How to take action even when you’re scared
We hear so much about feeling the fear and doing it anyway. Here are some tips to make that happen:
Don’t fight your fear it, define it
For example, if you ask ten people who are afraid of public speaking what it is that they are afraid of, you are likely to get different answers. One might be afraid of the audience laughing at her. Another might be afraid he will forget what to say. Still another might feel as if she’s not qualified. Yet all of these people can say that they are afraid of public speaking.
A speaking coach would approach these situations in very different ways. Fear is a valid and healthy emotion. Telling yourself not to be scared won’t work. Get specific about your fear to manage it efficiently.
Decide if it’s worth it
Likely the answer is yes, but get clear on your Why. Your big reason why. The most effective way to find your why is to play the click-down exercise. Ask yourself, “Why do I want _____?” Then take that answer and ask yourself why you want that.
It usually takes about five rounds through the question, but keep going until you feel something big. Until you feel chills, tears, or breathless from the insight. That’s when you know you’ve found your Why.

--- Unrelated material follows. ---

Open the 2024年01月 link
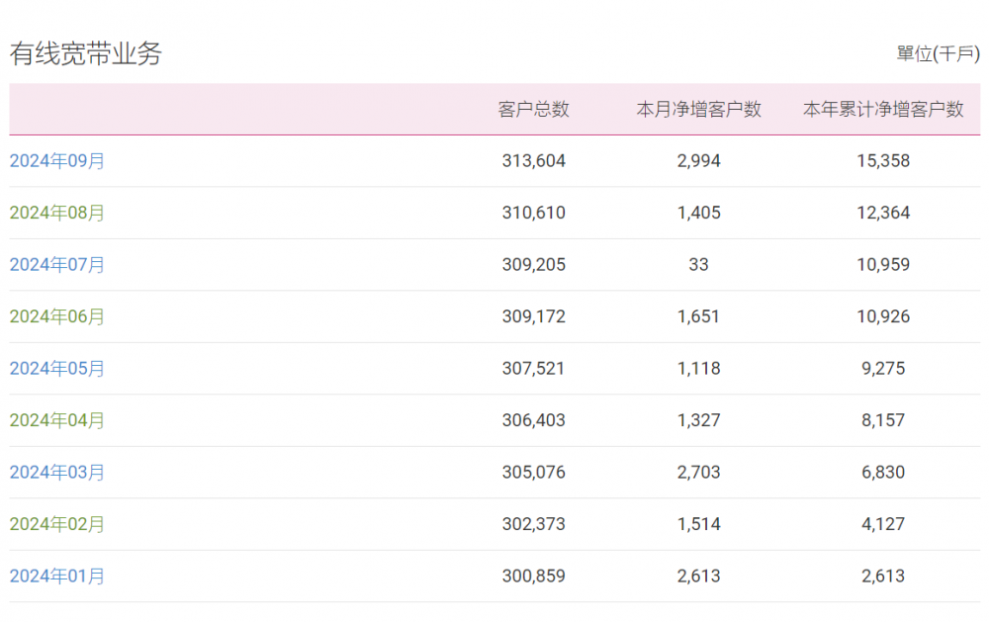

Then, when it’s time to take action, keep your focus on your Why. While you’re getting ready to take action that scares you, keeping a picture of your Why will help center you and will channel your power just where it needs to be.
One step at a time
Many fears come from being overwhelmed. If someone asked you to drive from New York to L.A., it might seem like a big task! Very few would simply start driving West. More likely, you’d head over to your favorite map app and get the route. From there, you’d likely plan your stops. Then you’d pack your bags, fill the tank with gas, and get going.
The same is true for any action task. Breaking it down into steps will alleviate much of the feeling of being overwhelmed. Mind-Mapping apps are tremendously helpful for this, but old fashioned pen-and-paper also work well. The key is to get the plan out of your thoughts and in front of you.

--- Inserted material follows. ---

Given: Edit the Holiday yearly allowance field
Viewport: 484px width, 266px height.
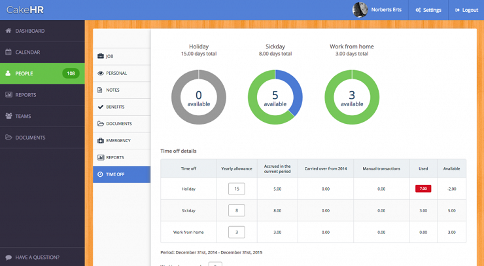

Adrenaline is an acquired taste
If your huge goal scares you so much that you couldn’t even imagine doing it, try facing fears in other parts of your life. As you become familiar with the discomfort of facing fear, it will be easier to move through it and take action.
Become aware of your personal story. Are you known for being steady and predictable? How is that keeping you locked in your current fears? Redefine yourself as an action-taker. This simple shift in self-perception is powerful and will shorten the emotional distance between desire and action.

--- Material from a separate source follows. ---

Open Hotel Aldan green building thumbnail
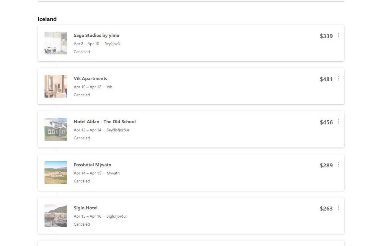 point(56,130)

Develop awareness of your blocks
We all have our go-to defense mechanisms to shield us from fearful situations. Becoming aware of yours will help you re-write your personal story.
Common ones are: I’m too busy, I’m not qualified, I don’t really need it, I’m too old, or I need more information. Evaluate these messages you’re sending to yourself and discard the ones that aren’t serving you.
Check in with your body
This is especially true if you are face to face in a scary situation where you must take action. Deep breathing here can help. Not only will it calm you but it will invigorate your body in case the action you need to take has a physical component.
Also, become aware of any parts of your body that hold stress and anxiety. Very often people hold this sort of stress in their shoulders, chest, even the hips and back! Try to acknowledge the tension and let it go. If that’s not possible, then you might ask for help from a certified massage therapist or try some targeted yoga moves.
Journal your way to your goals
Before you skim this part….have you ever wondered why journaling is so effective?
Journaling slows down your thoughts. This is effective for reducing fear because it enables you to see the steps in between you and your goal rather than it being perceived as a huge leap.
Writing your goals activates a part of the brain called the reticular activating system which will then help you discover opportunities in the blur of your day, and bring them to the forefront of your attention so that you can act on them.
Recognize action when you do it. No step is too small to celebrate.
Visualize your plan. From beginning to end, step by step, to the successful conclusion. This visualization takes practice, but it is a useful tool that is often used by top athletes. Don’t forget to include all of your senses.
What does it smell like? Do you feel hot or cold? If you start to feel tense, take a calming breath to refresh yourself before starting again. You can use this approach several times a day, any time you have some free mental time.
Remember, you are stronger than you think, and way braver too.